Jane carried the plates out to the kitchen to wash up. Doreen didn’t believe in rubber gloves (Jane bought her own). Fortunately Doreen didn’t believe in drying-up cloths either – Germs. That and the lazy-cow’s tea her aunt had made meant there were only the plates to do (Uncle George had to do his own grill pan: a kind of penance) which could all be left on the slimy wooden draining board. Ten minutes later Jane escaped upstairs to her beautiful suit and the beautiful girl in the crocodile bag.
*Norbury: The Story of a London Suburb, J. G. Hunter and B. A. Mullen, 1977)
Chapter 3
Want to be a success? Look posh.
Jane had the big room at the back. Kenneth had the box room. June had the small front room. Doreen and George had the large room at the front: bay window, twin beds (much good they’d been) and his-and-hers burr walnut veneer wardrobes. Georgette’s cot had been in her parents’ room at first but she made so much noise – even when fast asleep – that they had moved her out on to the landing. There had been talk of her sharing Jane’s room. There had also been talk of Jane not rotten well putting up with it and finding a nice bedsit somewhere. Nice bedsit? Fifty bob a week for some bug-ridden box in Earl’s Court? Don’t make Doreen laugh.
Jane shivered into her room and switched on the one-bar electric fire. Hardy Amies’s suit hung from the picture rail and there was a bulge under the pink candlewick bedspread where she had stuffed the bag. She used to try hiding things under the bed or under the mattress but, while Doreen had stopped making Jane’s bed when she started at primary school, she still liked to nose about in such places. That was how she found poor Kenneth’s dirty postcard (a black and white Rokeby Venus). That was how she found Jane’s secret library: Lady Be Good, a pronouncing dictionary and Anita Colby’s Beauty Book (Let’s make a star out of you!). Doreen had a field day. Some people didn’t half fancy theirselves. But she never actually looked inside the bed – she had enough to do without waiting on Jane – so everything was now tucked safely away under the eiderdown.

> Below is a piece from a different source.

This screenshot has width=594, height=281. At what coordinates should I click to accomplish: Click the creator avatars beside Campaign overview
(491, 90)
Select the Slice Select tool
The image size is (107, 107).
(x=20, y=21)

Jane wedged a chair under the door handle, sat down at the frilly dressing table and posted a penny into her flowery china pig: A daily penny put away becomes 30s 5d in a year; buy two savings certificates and in seven years they will be worth £2. She pulled the big mock-tortoiseshell slide from the back of her long brown hair. She brushed it hard then reached for her china pot of hairpins – A present from Whitstable – God knew who from: no one in the family had ever been there. She fumbled her hair on to the top of her head then dabbed on a bit of lipstick. Too much. Outline your smile with a brush then blot with care. Try to give the outer edges a merry, upward flick. Never forget that a man will judge a girl’s disposition by her lips. Better, but it was still a rotten cheap colour. Geranium. She’d be better with Rose Satin or Raspberry Ice. Finally she slipped into the skirt and jacket, shuddering as the cold silk of the lining slid over her skin.